Social Security Benefits

It may be possible for divorced spouses to collect Social Security retirement benefits based upon the work record of their ex-spouse's work, provided the divorced spouse:

  • is sixty-two or older
  • is not married
  • was married to the worker for at least 10 years
  • is not entitled to benefits on his or her own or other account, that exceed one-half the wage earner's primary benefit amount

The impact of divorce on Social Security retirement benefits differs greatly from its affect on pension benefits. A worker with a pension is eligible for a particular amount of money in benefits. If the court orders that these benefits be divided between the parties, then the worker's share will decrease.  On the other hand, with Social Security retirement benefits, the eligibility of a divorced spouse has no effect on the amount to which the worker is entitled. He or she will collect that amount regardless of whether he has no eligible spouse or ex-spouse or whether he has multiple ex-spouses all of whom are eligible to collect based upon his work record.

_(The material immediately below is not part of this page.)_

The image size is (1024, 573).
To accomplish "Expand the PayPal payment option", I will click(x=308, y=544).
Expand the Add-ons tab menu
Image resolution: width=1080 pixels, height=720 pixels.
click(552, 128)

This is one reason that proving eligibility for a divorced spouse is not usually difficult; it does not require an appearance in court or even alerting the worker. All that needs to be done is to present the appropriate documentation to the Social Security Administration. This would include:

  • proof of identity
  • proof of the age of both parties
  • proof of marriage
  • proof of finalized divorce (not separation or annulment)

While the original documents are best, certified copies are acceptable.

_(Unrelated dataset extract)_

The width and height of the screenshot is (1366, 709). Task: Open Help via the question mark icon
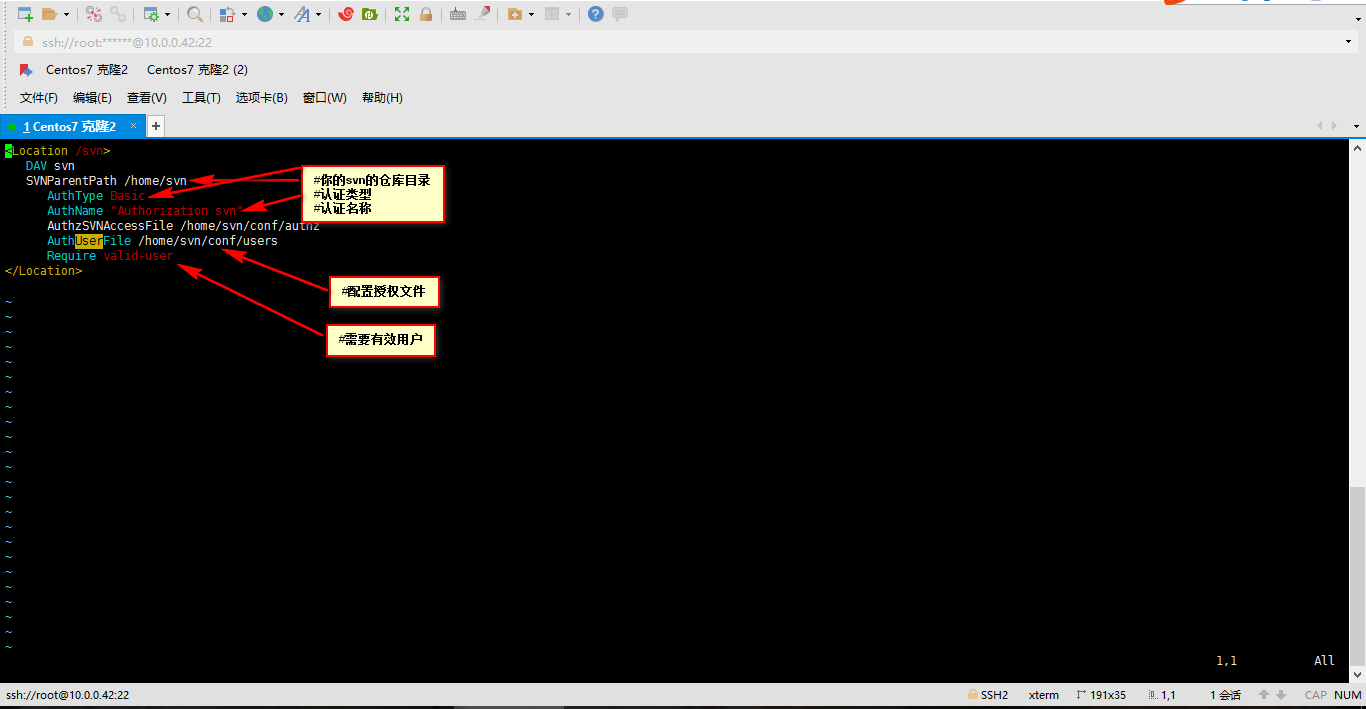click(595, 14)
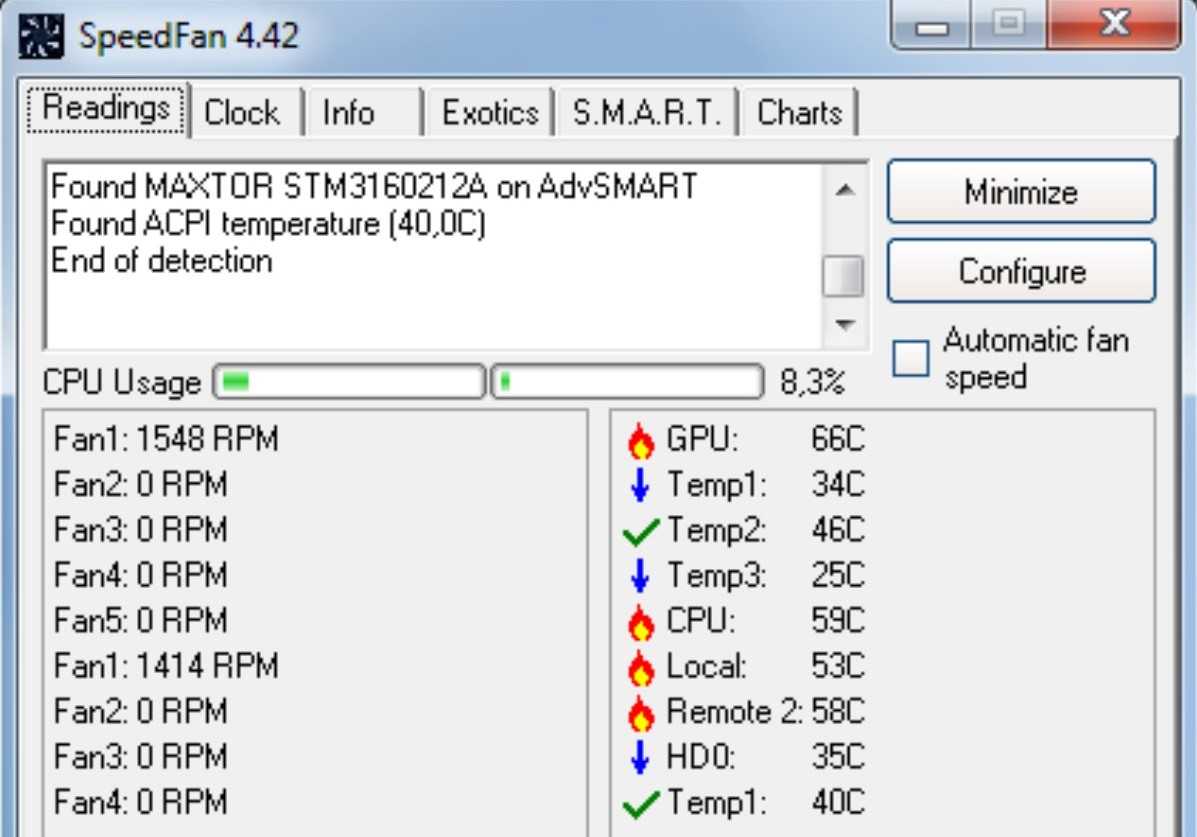Image resolution: width=1197 pixels, height=837 pixels.
Task: Click the blue down arrow beside Temp1 34C
Action: [640, 485]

A divorced spouse may be eligible for benefits due to a deceased wage earner, if the wage earner was eligible for benefits. The requirements for this situation are similar to those outlined above, except that the surviving divorced spouse must be 1) at least sixty or 2) at least fifty and disabled or 3) be caring for a child who is also eligible to receive benefits on account of the deceased wage earner's account.  The surviving divorced spouse can remarry after age sixty or age fifty if disabled. The amount of the benefit is approximately equal to the wage earner's primary benefit amount. Again, as with retirement benefits, more than one person can collect. Applicants must provide the documents outlined above, along with proof of the wage-earner's death and, if applicable, of disability.